[[ Input material, beginning ]]

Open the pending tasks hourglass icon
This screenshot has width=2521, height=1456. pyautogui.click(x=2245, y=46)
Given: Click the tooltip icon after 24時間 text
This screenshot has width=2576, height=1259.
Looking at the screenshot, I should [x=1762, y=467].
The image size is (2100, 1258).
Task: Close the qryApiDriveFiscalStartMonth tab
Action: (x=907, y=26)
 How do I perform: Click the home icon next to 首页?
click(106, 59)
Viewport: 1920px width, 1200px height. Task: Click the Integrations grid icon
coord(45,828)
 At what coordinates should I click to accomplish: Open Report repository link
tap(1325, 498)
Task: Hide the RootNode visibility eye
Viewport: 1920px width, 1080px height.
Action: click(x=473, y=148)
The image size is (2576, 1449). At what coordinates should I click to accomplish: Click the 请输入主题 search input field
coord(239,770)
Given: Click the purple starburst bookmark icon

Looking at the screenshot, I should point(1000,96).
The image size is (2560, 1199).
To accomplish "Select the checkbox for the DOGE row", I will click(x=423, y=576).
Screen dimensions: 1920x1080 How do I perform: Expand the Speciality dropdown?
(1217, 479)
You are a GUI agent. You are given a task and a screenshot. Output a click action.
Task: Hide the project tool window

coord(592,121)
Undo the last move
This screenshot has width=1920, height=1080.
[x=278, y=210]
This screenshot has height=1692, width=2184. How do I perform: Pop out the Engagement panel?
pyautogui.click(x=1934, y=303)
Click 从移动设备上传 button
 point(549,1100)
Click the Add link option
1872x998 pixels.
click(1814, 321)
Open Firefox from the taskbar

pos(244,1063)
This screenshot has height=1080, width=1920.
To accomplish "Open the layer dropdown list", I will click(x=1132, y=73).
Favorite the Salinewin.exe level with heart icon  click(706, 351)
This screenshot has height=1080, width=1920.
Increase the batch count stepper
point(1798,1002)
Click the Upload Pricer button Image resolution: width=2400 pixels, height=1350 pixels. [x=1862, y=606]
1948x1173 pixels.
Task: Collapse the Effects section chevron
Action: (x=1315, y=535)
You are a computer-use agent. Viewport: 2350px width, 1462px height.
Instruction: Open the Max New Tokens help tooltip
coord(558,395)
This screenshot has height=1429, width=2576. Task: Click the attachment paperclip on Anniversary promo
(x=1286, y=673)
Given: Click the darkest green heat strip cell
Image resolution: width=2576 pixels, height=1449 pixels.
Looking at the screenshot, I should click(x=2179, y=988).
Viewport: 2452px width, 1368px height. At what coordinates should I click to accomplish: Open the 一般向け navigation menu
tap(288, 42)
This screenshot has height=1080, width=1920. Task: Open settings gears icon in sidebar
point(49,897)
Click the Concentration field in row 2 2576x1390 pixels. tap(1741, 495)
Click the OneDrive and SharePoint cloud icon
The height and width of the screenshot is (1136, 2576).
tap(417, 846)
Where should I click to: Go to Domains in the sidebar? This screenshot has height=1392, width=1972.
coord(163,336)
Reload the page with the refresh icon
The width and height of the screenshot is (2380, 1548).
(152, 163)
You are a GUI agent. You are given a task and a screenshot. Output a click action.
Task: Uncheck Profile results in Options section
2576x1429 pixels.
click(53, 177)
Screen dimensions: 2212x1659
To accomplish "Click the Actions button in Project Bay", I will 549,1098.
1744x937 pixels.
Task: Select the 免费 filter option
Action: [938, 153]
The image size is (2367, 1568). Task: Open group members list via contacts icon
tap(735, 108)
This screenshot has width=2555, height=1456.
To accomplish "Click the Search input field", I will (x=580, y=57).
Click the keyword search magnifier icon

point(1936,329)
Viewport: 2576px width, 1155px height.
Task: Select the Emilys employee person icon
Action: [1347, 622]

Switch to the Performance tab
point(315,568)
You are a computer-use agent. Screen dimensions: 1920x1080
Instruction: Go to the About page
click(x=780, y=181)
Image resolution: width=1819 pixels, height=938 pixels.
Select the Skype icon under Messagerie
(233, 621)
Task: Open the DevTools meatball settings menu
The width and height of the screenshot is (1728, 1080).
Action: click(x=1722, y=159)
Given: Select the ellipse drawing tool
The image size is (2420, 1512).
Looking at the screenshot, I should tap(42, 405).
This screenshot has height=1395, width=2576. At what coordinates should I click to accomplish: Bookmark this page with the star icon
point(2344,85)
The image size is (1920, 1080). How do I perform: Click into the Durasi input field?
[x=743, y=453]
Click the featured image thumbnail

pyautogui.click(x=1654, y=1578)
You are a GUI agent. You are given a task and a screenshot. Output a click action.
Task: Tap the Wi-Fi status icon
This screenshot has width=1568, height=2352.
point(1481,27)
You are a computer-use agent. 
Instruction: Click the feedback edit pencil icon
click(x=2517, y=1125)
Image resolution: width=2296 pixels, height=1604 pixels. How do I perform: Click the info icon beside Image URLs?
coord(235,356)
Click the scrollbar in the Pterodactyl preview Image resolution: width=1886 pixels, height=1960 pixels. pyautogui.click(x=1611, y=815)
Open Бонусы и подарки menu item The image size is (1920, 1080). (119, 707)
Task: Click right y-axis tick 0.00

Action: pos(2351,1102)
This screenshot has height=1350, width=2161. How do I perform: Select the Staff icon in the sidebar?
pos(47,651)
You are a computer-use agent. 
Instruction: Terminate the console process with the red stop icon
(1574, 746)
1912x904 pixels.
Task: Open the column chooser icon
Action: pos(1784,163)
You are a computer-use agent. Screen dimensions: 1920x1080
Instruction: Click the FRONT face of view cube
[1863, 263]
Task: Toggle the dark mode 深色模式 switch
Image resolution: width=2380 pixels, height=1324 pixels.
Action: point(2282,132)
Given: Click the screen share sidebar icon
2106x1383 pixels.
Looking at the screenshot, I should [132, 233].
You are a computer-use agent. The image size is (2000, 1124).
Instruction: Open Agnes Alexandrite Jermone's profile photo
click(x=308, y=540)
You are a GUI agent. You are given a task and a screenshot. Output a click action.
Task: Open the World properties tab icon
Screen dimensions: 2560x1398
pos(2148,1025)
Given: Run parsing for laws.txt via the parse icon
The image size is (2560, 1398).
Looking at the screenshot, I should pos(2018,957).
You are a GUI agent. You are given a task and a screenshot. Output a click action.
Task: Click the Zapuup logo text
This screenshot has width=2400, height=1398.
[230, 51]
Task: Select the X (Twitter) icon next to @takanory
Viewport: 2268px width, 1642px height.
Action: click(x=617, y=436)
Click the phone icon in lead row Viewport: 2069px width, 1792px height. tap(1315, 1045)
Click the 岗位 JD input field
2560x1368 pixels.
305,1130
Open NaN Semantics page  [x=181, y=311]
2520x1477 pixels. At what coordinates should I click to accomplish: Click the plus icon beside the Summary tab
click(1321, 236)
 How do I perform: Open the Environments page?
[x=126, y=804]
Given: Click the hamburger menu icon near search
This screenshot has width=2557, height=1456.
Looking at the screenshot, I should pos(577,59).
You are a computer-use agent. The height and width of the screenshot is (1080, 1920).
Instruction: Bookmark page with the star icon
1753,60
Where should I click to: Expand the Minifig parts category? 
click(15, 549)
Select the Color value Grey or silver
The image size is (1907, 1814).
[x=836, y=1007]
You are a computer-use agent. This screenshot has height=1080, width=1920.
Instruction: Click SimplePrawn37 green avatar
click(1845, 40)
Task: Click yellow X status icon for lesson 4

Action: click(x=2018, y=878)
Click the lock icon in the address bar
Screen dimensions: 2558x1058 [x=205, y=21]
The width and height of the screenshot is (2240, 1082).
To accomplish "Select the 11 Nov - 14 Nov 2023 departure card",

[[ Input material, end ]]

All of the data above needs to be retyped exactly, with each line as it stands.

Open the pending tasks hourglass icon
This screenshot has width=2521, height=1456. pyautogui.click(x=2245, y=46)
Given: Click the tooltip icon after 24時間 text
This screenshot has width=2576, height=1259.
Looking at the screenshot, I should [x=1762, y=467].
The image size is (2100, 1258).
Task: Close the qryApiDriveFiscalStartMonth tab
Action: (x=907, y=26)
 How do I perform: Click the home icon next to 首页?
click(106, 59)
Viewport: 1920px width, 1200px height. Task: Click the Integrations grid icon
coord(45,828)
 At what coordinates should I click to accomplish: Open Report repository link
tap(1325, 498)
Task: Hide the RootNode visibility eye
Viewport: 1920px width, 1080px height.
Action: click(x=473, y=148)
The image size is (2576, 1449). At what coordinates should I click to accomplish: Click the 请输入主题 search input field
coord(239,770)
Given: Click the purple starburst bookmark icon

Looking at the screenshot, I should point(1000,96).
The image size is (2560, 1199).
To accomplish "Select the checkbox for the DOGE row", I will click(x=423, y=576).
Screen dimensions: 1920x1080 How do I perform: Expand the Speciality dropdown?
(1217, 479)
You are a GUI agent. You are given a task and a screenshot. Output a click action.
Task: Hide the project tool window

coord(592,121)
Undo the last move
This screenshot has width=1920, height=1080.
[x=278, y=210]
This screenshot has height=1692, width=2184. How do I perform: Pop out the Engagement panel?
pyautogui.click(x=1934, y=303)
Click 从移动设备上传 button
 point(549,1100)
Click the Add link option
1872x998 pixels.
click(1814, 321)
Open Firefox from the taskbar

pos(244,1063)
This screenshot has height=1080, width=1920.
To accomplish "Open the layer dropdown list", I will click(x=1132, y=73).
Favorite the Salinewin.exe level with heart icon  click(706, 351)
This screenshot has height=1080, width=1920.
Increase the batch count stepper
point(1798,1002)
Click the Upload Pricer button Image resolution: width=2400 pixels, height=1350 pixels. [x=1862, y=606]
1948x1173 pixels.
Task: Collapse the Effects section chevron
Action: (x=1315, y=535)
You are a computer-use agent. Viewport: 2350px width, 1462px height.
Instruction: Open the Max New Tokens help tooltip
coord(558,395)
This screenshot has height=1429, width=2576. Task: Click the attachment paperclip on Anniversary promo
(x=1286, y=673)
Given: Click the darkest green heat strip cell
Image resolution: width=2576 pixels, height=1449 pixels.
Looking at the screenshot, I should click(x=2179, y=988).
Viewport: 2452px width, 1368px height. At what coordinates should I click to accomplish: Open the 一般向け navigation menu
tap(288, 42)
This screenshot has height=1080, width=1920. Task: Open settings gears icon in sidebar
point(49,897)
Click the Concentration field in row 2 2576x1390 pixels. tap(1741, 495)
Click the OneDrive and SharePoint cloud icon
The height and width of the screenshot is (1136, 2576).
tap(417, 846)
Where should I click to: Go to Domains in the sidebar? This screenshot has height=1392, width=1972.
coord(163,336)
Reload the page with the refresh icon
The width and height of the screenshot is (2380, 1548).
(152, 163)
You are a GUI agent. You are given a task and a screenshot. Output a click action.
Task: Uncheck Profile results in Options section
2576x1429 pixels.
click(53, 177)
Screen dimensions: 2212x1659
To accomplish "Click the Actions button in Project Bay", I will 549,1098.
1744x937 pixels.
Task: Select the 免费 filter option
Action: [938, 153]
The image size is (2367, 1568). Task: Open group members list via contacts icon
tap(735, 108)
This screenshot has width=2555, height=1456.
To accomplish "Click the Search input field", I will (x=580, y=57).
Click the keyword search magnifier icon

point(1936,329)
Viewport: 2576px width, 1155px height.
Task: Select the Emilys employee person icon
Action: [1347, 622]

Switch to the Performance tab
point(315,568)
You are a computer-use agent. Screen dimensions: 1920x1080
Instruction: Go to the About page
click(x=780, y=181)
Image resolution: width=1819 pixels, height=938 pixels.
Select the Skype icon under Messagerie
(233, 621)
Task: Open the DevTools meatball settings menu
The width and height of the screenshot is (1728, 1080).
Action: click(x=1722, y=159)
Given: Select the ellipse drawing tool
The image size is (2420, 1512).
Looking at the screenshot, I should tap(42, 405).
This screenshot has height=1395, width=2576. At what coordinates should I click to accomplish: Bookmark this page with the star icon
point(2344,85)
The image size is (1920, 1080). How do I perform: Click into the Durasi input field?
[x=743, y=453]
Click the featured image thumbnail

pyautogui.click(x=1654, y=1578)
You are a GUI agent. You are given a task and a screenshot. Output a click action.
Task: Tap the Wi-Fi status icon
This screenshot has width=1568, height=2352.
point(1481,27)
You are a computer-use agent. 
Instruction: Click the feedback edit pencil icon
click(x=2517, y=1125)
Image resolution: width=2296 pixels, height=1604 pixels. How do I perform: Click the info icon beside Image URLs?
coord(235,356)
Click the scrollbar in the Pterodactyl preview Image resolution: width=1886 pixels, height=1960 pixels. pyautogui.click(x=1611, y=815)
Open Бонусы и подарки menu item The image size is (1920, 1080). (119, 707)
Task: Click right y-axis tick 0.00

Action: pos(2351,1102)
This screenshot has height=1350, width=2161. How do I perform: Select the Staff icon in the sidebar?
pos(47,651)
You are a computer-use agent. 
Instruction: Terminate the console process with the red stop icon
(1574, 746)
1912x904 pixels.
Task: Open the column chooser icon
Action: pos(1784,163)
You are a computer-use agent. Screen dimensions: 1920x1080
Instruction: Click the FRONT face of view cube
[1863, 263]
Task: Toggle the dark mode 深色模式 switch
Image resolution: width=2380 pixels, height=1324 pixels.
Action: point(2282,132)
Given: Click the screen share sidebar icon
2106x1383 pixels.
Looking at the screenshot, I should [132, 233].
You are a computer-use agent. The image size is (2000, 1124).
Instruction: Open Agnes Alexandrite Jermone's profile photo
click(x=308, y=540)
You are a GUI agent. You are given a task and a screenshot. Output a click action.
Task: Open the World properties tab icon
Screen dimensions: 2560x1398
pos(2148,1025)
Given: Run parsing for laws.txt via the parse icon
The image size is (2560, 1398).
Looking at the screenshot, I should pos(2018,957).
You are a GUI agent. You are given a task and a screenshot. Output a click action.
Task: Click the Zapuup logo text
This screenshot has width=2400, height=1398.
[230, 51]
Task: Select the X (Twitter) icon next to @takanory
Viewport: 2268px width, 1642px height.
Action: click(x=617, y=436)
Click the phone icon in lead row Viewport: 2069px width, 1792px height. tap(1315, 1045)
Click the 岗位 JD input field
2560x1368 pixels.
305,1130
Open NaN Semantics page  [x=181, y=311]
2520x1477 pixels. At what coordinates should I click to accomplish: Click the plus icon beside the Summary tab
click(1321, 236)
 How do I perform: Open the Environments page?
[x=126, y=804]
Given: Click the hamburger menu icon near search
This screenshot has width=2557, height=1456.
Looking at the screenshot, I should pos(577,59).
You are a computer-use agent. The height and width of the screenshot is (1080, 1920).
Instruction: Bookmark page with the star icon
1753,60
Where should I click to: Expand the Minifig parts category? 
click(15, 549)
Select the Color value Grey or silver
The image size is (1907, 1814).
[x=836, y=1007]
You are a computer-use agent. This screenshot has height=1080, width=1920.
Instruction: Click SimplePrawn37 green avatar
click(1845, 40)
Task: Click yellow X status icon for lesson 4

Action: click(x=2018, y=878)
Click the lock icon in the address bar
Screen dimensions: 2558x1058 [x=205, y=21]
The width and height of the screenshot is (2240, 1082).
To accomplish "Select the 11 Nov - 14 Nov 2023 departure card",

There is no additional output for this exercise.